$$Pr(\neg A|B) = Pr(A|\neg B)\,\,\,\,\,\,\,\,\,\,\,\,\,\,\,\,\,\,\,\,\,\,\,\,\,\,\,\,\,\,(1)$$ $$Pr(\neg A|\neg B) = Pr(A|B)\,\,\,\,\,\,\,\,\,\,\,\,\,\,\,\,\,\,\,\,\,\,\,\,\,\,\,\,\,\,(2)$$
Are the above two identities correct?
The situation in which I discovered them, they hold true for all problems of a particular type (the domain of problems with which I'm concerned).
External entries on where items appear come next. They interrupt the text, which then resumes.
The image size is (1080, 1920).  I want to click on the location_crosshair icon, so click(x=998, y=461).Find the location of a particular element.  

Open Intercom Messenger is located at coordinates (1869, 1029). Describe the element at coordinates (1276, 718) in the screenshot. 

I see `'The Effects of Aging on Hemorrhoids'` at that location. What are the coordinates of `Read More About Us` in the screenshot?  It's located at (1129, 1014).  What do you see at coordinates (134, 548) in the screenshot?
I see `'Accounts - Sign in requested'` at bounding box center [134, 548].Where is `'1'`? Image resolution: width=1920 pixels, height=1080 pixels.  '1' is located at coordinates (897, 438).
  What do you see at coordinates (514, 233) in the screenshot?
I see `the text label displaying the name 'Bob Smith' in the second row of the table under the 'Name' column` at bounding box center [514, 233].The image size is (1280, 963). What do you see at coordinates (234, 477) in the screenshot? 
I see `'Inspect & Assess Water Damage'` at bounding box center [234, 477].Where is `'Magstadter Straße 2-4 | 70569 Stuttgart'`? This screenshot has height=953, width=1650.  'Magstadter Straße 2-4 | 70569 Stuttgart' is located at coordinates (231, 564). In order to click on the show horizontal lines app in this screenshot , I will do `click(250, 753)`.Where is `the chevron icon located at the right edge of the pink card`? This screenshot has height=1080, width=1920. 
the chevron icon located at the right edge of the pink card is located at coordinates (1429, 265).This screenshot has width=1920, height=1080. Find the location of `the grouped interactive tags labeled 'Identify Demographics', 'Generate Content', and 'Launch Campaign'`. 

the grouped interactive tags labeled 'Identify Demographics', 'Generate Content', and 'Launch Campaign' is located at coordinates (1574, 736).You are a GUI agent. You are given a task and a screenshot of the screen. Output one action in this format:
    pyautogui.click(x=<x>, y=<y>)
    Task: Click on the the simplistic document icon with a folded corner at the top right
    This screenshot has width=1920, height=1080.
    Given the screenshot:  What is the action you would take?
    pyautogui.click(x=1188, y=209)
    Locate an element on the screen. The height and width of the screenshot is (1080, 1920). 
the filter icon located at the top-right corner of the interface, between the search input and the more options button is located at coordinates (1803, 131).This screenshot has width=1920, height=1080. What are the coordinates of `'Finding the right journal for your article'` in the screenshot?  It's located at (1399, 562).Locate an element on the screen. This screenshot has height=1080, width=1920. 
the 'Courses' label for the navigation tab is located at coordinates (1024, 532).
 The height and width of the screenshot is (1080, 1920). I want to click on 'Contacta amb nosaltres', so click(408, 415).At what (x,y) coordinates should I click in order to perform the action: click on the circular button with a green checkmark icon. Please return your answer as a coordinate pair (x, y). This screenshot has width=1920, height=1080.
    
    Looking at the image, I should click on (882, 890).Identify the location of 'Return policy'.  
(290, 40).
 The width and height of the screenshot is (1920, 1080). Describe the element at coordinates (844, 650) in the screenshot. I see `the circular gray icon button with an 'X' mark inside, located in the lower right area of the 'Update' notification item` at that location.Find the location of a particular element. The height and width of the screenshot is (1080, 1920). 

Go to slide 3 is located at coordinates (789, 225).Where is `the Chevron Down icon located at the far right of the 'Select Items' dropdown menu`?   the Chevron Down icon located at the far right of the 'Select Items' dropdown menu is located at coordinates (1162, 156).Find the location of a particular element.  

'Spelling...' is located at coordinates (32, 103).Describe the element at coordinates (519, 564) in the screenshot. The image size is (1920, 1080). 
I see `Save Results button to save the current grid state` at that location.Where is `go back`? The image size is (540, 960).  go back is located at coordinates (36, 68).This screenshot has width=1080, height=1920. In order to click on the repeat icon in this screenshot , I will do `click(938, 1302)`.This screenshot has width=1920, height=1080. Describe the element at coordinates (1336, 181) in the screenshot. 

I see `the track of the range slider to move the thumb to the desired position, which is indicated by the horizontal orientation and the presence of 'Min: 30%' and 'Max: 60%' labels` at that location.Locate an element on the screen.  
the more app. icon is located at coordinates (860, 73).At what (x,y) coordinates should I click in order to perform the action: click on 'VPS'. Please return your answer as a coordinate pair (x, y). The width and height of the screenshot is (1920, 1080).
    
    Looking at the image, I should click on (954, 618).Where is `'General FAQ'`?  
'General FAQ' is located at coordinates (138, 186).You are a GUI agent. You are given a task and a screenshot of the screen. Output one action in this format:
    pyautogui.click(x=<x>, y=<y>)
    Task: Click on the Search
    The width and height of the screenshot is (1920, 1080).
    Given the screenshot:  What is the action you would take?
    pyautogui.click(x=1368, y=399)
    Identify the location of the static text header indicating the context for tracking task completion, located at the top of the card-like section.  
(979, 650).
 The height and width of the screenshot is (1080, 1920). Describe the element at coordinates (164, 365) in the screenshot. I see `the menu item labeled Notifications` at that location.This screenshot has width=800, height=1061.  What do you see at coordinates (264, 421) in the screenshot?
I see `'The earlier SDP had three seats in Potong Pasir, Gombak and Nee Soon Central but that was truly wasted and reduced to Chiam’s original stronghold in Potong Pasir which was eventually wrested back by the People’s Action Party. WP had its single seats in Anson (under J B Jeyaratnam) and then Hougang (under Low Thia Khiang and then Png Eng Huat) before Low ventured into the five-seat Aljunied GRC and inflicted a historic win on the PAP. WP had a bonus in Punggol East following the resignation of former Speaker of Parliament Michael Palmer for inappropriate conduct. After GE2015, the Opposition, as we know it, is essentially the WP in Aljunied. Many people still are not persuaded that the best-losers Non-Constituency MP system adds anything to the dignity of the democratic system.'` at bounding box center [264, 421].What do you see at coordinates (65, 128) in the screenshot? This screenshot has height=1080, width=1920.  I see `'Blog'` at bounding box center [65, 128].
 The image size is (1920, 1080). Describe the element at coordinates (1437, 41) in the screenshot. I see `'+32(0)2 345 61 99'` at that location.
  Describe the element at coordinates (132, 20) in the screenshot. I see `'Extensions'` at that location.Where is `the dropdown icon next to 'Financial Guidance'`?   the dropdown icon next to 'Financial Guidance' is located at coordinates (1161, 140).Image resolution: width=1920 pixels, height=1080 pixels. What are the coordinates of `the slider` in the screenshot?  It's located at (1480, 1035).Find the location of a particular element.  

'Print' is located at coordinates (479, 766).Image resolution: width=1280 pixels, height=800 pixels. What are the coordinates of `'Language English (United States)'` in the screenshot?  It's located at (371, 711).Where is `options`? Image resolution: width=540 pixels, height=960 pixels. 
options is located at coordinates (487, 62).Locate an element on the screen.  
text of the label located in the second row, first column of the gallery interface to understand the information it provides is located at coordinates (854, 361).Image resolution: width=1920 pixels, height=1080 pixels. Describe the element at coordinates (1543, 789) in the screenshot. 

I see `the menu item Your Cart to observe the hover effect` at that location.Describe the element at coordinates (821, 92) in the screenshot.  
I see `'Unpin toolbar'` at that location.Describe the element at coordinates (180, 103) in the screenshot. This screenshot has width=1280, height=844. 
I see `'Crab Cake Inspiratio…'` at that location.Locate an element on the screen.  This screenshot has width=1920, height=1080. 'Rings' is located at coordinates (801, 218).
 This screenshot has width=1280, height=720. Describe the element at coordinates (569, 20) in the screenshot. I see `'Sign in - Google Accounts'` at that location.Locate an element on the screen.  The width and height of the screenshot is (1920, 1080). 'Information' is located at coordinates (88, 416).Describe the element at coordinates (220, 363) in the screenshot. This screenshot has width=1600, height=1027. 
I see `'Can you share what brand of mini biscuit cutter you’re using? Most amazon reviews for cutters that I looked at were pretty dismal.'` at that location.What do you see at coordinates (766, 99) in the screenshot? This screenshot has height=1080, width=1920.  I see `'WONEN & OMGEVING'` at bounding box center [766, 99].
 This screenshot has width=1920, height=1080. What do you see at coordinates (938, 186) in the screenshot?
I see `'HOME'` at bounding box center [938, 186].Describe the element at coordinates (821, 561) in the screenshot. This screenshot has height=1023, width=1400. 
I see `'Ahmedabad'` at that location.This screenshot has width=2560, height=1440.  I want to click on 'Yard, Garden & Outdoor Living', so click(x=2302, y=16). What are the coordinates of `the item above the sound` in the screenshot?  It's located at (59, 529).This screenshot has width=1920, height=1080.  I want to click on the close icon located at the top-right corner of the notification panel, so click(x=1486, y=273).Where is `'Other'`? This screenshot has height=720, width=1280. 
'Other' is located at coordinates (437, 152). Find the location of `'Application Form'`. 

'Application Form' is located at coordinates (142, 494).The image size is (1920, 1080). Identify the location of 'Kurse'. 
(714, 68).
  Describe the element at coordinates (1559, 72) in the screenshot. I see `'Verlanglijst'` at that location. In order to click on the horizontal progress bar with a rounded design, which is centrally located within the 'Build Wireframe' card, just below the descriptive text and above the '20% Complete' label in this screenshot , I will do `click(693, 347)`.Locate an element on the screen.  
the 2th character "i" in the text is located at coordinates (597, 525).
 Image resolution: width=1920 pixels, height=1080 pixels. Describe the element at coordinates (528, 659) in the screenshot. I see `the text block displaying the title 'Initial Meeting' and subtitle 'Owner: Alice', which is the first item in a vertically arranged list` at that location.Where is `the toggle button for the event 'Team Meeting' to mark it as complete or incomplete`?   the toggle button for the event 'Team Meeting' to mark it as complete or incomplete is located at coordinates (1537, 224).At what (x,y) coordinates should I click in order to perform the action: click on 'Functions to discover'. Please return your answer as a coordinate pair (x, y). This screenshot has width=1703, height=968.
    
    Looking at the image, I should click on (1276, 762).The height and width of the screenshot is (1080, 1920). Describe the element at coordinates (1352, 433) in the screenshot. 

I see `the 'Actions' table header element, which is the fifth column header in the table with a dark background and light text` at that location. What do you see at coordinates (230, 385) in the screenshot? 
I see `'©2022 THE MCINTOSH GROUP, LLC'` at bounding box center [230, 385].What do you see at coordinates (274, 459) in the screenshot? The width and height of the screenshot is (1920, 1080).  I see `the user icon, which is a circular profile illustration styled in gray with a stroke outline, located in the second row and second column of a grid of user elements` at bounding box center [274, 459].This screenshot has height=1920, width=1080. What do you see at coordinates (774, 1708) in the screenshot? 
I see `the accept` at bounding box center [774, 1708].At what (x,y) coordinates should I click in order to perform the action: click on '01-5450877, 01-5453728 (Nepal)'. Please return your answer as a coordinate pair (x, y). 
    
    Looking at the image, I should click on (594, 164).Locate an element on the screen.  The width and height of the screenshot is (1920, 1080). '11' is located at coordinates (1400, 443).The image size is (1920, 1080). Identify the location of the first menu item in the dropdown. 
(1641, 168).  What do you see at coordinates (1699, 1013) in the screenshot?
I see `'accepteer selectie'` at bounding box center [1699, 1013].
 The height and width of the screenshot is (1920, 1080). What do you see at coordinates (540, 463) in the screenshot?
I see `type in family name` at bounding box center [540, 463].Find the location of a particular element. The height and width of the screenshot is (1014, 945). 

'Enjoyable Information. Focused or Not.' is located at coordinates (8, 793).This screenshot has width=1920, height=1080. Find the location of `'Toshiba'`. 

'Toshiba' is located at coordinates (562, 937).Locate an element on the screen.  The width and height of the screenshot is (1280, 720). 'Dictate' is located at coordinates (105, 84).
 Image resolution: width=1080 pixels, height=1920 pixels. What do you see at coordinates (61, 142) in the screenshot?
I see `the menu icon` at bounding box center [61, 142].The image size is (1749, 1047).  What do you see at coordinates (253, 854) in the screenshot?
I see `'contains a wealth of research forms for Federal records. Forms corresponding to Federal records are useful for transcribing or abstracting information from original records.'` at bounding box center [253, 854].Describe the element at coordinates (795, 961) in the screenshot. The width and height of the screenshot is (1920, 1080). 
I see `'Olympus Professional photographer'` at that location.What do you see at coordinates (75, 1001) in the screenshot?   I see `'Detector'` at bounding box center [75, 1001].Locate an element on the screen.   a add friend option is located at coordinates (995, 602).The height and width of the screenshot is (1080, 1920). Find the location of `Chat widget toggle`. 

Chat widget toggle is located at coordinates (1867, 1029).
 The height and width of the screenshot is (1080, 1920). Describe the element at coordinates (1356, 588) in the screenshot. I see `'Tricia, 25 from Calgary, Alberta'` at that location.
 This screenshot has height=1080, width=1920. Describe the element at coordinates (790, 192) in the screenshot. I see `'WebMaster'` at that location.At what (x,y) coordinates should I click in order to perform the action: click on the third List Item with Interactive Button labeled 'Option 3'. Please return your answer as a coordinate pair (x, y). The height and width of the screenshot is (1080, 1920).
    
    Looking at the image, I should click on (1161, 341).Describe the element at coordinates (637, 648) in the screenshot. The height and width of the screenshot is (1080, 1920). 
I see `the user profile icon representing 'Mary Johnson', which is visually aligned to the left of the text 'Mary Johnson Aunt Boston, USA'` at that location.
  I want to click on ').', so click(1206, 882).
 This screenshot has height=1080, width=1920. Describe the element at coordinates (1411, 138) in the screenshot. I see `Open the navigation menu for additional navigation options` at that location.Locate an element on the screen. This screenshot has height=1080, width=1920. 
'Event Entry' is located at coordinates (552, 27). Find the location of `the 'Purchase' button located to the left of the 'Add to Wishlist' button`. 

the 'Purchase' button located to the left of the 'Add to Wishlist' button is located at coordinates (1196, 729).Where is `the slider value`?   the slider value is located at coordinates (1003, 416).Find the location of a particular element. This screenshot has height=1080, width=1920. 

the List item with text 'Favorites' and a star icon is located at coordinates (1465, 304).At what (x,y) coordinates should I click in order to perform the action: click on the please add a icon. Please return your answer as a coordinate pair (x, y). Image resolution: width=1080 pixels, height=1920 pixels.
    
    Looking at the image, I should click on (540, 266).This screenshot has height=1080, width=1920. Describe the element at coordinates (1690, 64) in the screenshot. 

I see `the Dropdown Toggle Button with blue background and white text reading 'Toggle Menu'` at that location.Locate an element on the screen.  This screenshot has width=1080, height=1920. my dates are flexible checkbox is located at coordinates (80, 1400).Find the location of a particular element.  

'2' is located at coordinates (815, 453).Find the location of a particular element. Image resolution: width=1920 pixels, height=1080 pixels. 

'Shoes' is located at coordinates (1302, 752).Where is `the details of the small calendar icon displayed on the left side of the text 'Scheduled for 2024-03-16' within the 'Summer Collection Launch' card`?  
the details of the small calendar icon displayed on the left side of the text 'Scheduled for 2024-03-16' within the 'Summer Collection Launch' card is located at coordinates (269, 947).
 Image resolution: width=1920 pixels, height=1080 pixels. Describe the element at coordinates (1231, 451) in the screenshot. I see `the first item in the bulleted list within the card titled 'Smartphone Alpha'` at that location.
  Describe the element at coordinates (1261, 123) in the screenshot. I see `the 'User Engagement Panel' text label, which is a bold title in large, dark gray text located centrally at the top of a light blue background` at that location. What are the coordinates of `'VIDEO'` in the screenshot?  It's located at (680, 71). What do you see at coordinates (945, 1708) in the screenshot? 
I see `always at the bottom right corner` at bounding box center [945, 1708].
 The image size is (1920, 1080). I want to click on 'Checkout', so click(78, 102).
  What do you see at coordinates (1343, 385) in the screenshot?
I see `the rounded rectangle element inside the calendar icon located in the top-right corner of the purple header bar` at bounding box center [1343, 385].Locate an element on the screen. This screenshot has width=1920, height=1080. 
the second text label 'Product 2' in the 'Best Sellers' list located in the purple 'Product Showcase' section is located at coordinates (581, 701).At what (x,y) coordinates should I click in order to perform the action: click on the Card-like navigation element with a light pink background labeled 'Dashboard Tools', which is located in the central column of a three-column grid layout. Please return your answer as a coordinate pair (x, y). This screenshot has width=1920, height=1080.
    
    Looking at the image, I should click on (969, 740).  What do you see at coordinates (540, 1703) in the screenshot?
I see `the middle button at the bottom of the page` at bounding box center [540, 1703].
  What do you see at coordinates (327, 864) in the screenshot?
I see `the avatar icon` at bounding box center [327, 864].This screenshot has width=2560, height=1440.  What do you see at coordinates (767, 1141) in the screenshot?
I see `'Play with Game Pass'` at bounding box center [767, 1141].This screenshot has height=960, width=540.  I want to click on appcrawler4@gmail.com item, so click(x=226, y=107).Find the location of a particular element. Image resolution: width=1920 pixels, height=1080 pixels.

I want to know if it is true in general.
$$\Bbb P(\neg A|B)=\frac{\Bbb P(\neg A\cap B)}{\Bbb P(B)}=\frac{\Bbb P(B|\neg A)\Bbb P(\neg A)}{\Bbb P(B)}=\frac{\Bbb P(\neg A)}{\Bbb P(B)}\cdot\Bbb P(B|\neg A)$$ So the first one is true if and only if $\Bbb P(\neg A)=\Bbb P(B)$.
$$\Bbb P(\neg A|\neg B)=\frac{\Bbb P(\neg A \cap {\neg B)}}{\Bbb P(\neg B)}=\frac{1-\Bbb P(A\cup B)}{\Bbb P(\neg B)}=\frac{1-\Bbb P(A)-\Bbb P(B)+\Bbb P(A\cap B)}{\Bbb P(\neg B)}\\=\frac{1-\Bbb P(A)-\Bbb P(B)}{\Bbb P(\neg B)}+\frac{\Bbb P(B)}{\Bbb P(\neg B)}\cdot\Bbb P(A|B)$$ So again this is only true in some circumstances where these other terms go away.